I was working at a small town convenience store. The TV was busted, and I saw about five customers all night – pre-drunk, drunk, and post-drunk in need of snacks. Thinking back now, I was lucky. So many were not.
It was on TV all over the world, every damn station – so many people at Times Square – so many people watching. The latest celebrity just-famous had finished her new hit song, and it was almost time for the ball to drop. Then it happened. Everyone’s hearts sank into silence as the verse repeated:
*I am the fool and I tell jokes, I am the fool and I tell jokes, I am the fool and I tell jokes, Guess what happens when I tell jokes?
I am the fool and I tell jokes, I am the fool and I tell jokes, I am the fool and I tell jokes, Guess what happens when I tell my last joke?*
In the playback it almost screams that last line, you hear people gasp in unison, and then that quiet almost intimate breath of air. En masse, the people fall. Blood everywhere, drenching everything. No one is spared – not the has-been actress hostess, not the suave host, not the people there or the people watching. They all fall, they all bleed. Color on color. Even with no audience to count, the ball automatically slides down and proclaims the year. Happy new year to the newly dead.

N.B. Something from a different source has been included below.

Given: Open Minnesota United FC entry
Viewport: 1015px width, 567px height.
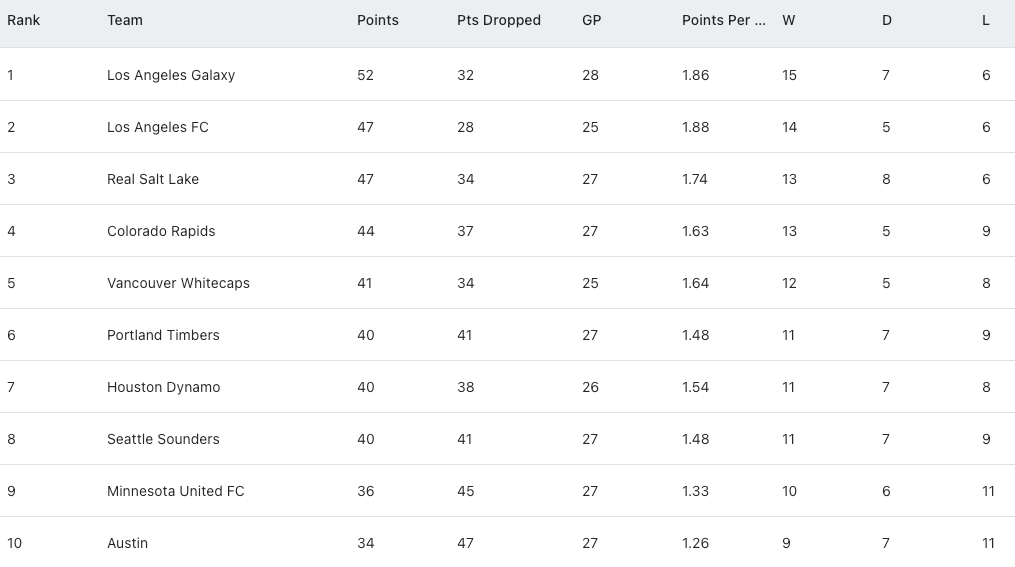Looking at the screenshot, I should (x=175, y=491).
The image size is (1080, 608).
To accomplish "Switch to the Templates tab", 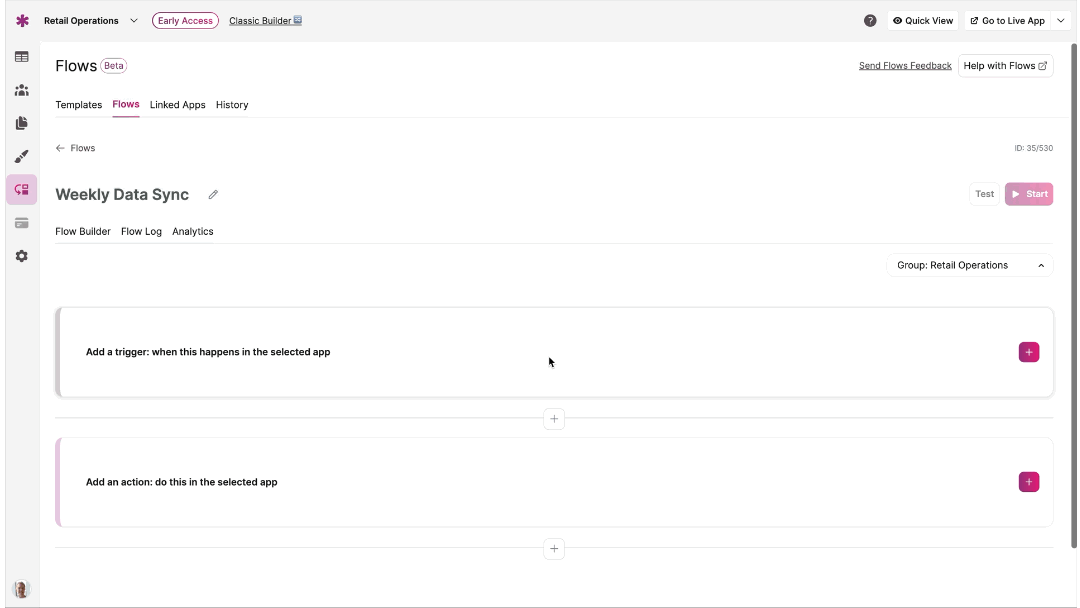I will click(79, 105).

The world is very different now. It’s much quieter. We are trying to figure out how to continue. Not a starting over, but a tentative step forward. Some of us are still here while many are not. But we continue. We move forward, slowly, but we never forget. It could come back.
I realize I am singing to myself as I watch the footage again…
I am the fool and I tell jokes, I am the fool and I tell jokes, I am the fool and I tell jokes, Guess what happens when I tell jokes?
I guess I am the fool. I guess we all are.